[Tasks]
• A. Copy out the Elasticsearch thread about ignoring deleted stopwords in shingles word for word, from start to finish.
• B. Convert the rows from the line containing "Image resolution: width=2576 pixels, height=728 pixels. What" through the line containing "Image resolution: width=2576 pixels, height=728 pixels. Describe" into a numbered list, skipping blank lines. Include only those rows.

## START Text section

Elasticsearch: Ignoring deleted stopwords while generating shingles

Created on 17 May 2016 · 14Comments · Source: elastic/elasticsearch

Hi !
I have the same issue that the one exposed here : #12819 (before closing due to the lack of feedback asked by @clintongormley to the author @apanimesh061)

I discussed it here on stackoverflow because I thought I made a mistake in my parameters

When using a shingle token filter after removal of stopwords why don't we have a parameter to completely ignore stopwords ?
There would be two huge benefits for me :

Even with "filler_token":"" (or "filler_token":" " then a "trim" token filter) there are duplicated shingles generated, with the same text, "pos" and "start" but only differing by "end" that might tweak the queries scores for the duplicated words as seen here :
If a word is surrounded by stopwords, no shingles would be generated associating it with other words around, several (deleted) stopwords away...

I shall add that those duplicated tokens are not removed by a "unique" token filter... and that I don't understand why.

Here is my analysis (I only kept the "test" analyzer which I used to generate examples but I have a few others ):

"settings": {
    "index": {
        "analysis": {
            "filter": {
                "fr_stop": {
                    "ignore_case": "true",
                    "remove_trailing": "true",
                    "type": "stop",
                    "stopwords": "_french_"
                },
                "fr_worddelimiter": {
                    "type": "word_delimiter",
                    "language": "french"
                },
                "fr_snowball": {
                    "type": "snowball",
                    "language": "french"
                },
                "custom_nGram": {
                    "type": "ngram",
                    "min_gram": "3",
                    "max_gram": "10"

## END Text section
## START Excerpted data

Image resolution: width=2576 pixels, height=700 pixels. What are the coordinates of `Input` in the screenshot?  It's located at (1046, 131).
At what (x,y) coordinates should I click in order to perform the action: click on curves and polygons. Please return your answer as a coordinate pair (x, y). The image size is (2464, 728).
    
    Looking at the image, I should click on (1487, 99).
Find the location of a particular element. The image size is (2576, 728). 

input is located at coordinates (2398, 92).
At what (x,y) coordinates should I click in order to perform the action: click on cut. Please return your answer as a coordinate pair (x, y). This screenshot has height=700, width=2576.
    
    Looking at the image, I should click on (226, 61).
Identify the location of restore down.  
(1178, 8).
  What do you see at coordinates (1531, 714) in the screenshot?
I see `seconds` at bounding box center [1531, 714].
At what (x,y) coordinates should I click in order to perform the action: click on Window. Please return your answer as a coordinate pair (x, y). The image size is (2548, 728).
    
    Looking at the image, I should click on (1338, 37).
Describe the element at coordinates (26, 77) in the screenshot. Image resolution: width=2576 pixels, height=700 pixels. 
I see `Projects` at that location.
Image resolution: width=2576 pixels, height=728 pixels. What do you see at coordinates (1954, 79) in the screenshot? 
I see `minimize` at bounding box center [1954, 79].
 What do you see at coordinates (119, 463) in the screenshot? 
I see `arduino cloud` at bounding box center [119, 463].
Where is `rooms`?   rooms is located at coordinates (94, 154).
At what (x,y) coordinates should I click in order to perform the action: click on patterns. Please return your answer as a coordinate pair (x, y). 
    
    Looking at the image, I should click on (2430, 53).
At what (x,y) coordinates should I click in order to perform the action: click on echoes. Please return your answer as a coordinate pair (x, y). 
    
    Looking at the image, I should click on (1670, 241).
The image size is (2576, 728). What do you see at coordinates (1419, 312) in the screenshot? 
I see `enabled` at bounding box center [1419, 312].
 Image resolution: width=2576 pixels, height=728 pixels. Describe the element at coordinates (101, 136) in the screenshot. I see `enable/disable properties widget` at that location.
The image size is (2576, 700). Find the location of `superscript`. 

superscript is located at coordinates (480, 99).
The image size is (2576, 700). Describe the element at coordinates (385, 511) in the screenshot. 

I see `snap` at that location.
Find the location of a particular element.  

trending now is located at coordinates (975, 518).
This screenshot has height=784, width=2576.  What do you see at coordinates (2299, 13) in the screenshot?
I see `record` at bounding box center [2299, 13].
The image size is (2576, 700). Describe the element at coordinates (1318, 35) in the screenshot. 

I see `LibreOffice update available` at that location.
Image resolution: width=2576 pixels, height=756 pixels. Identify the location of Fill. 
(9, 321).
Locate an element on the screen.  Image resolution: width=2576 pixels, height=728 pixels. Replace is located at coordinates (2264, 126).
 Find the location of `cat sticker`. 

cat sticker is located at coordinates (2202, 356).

## END Excerpted data

[The solutions]
• A.
Elasticsearch: Ignoring deleted stopwords while generating shingles

Created on 17 May 2016 · 14Comments · Source: elastic/elasticsearch

Hi !
I have the same issue that the one exposed here : #12819 (before closing due to the lack of feedback asked by @clintongormley to the author @apanimesh061)

I discussed it here on stackoverflow because I thought I made a mistake in my parameters

When using a shingle token filter after removal of stopwords why don't we have a parameter to completely ignore stopwords ?
There would be two huge benefits for me :

Even with "filler_token":"" (or "filler_token":" " then a "trim" token filter) there are duplicated shingles generated, with the same text, "pos" and "start" but only differing by "end" that might tweak the queries scores for the duplicated words as seen here :
If a word is surrounded by stopwords, no shingles would be generated associating it with other words around, several (deleted) stopwords away...

I shall add that those duplicated tokens are not removed by a "unique" token filter... and that I don't understand why.

Here is my analysis (I only kept the "test" analyzer which I used to generate examples but I have a few others ):

"settings": {
    "index": {
        "analysis": {
            "filter": {
                "fr_stop": {
                    "ignore_case": "true",
                    "remove_trailing": "true",
                    "type": "stop",
                    "stopwords": "_french_"
                },
                "fr_worddelimiter": {
                    "type": "word_delimiter",
                    "language": "french"
                },
                "fr_snowball": {
                    "type": "snowball",
                    "language": "french"
                },
                "custom_nGram": {
                    "type": "ngram",
                    "min_gram": "3",
                    "max_gram": "10"

• B.
1. Image resolution: width=2576 pixels, height=728 pixels. What do you see at coordinates (1954, 79) in the screenshot? 
2. I see `minimize` at bounding box center [1954, 79].
3.  What do you see at coordinates (119, 463) in the screenshot? 
4. I see `arduino cloud` at bounding box center [119, 463].
5. Where is `rooms`?   rooms is located at coordinates (94, 154).
6. At what (x,y) coordinates should I click in order to perform the action: click on patterns. Please return your answer as a coordinate pair (x, y). 
7.     Looking at the image, I should click on (2430, 53).
8. At what (x,y) coordinates should I click in order to perform the action: click on echoes. Please return your answer as a coordinate pair (x, y). 
9.     Looking at the image, I should click on (1670, 241).
10. The image size is (2576, 728). What do you see at coordinates (1419, 312) in the screenshot? 
11. I see `enabled` at bounding box center [1419, 312].
12.  Image resolution: width=2576 pixels, height=728 pixels. Describe the element at coordinates (101, 136) in the screenshot. I see `enable/disable properties widget` at that location.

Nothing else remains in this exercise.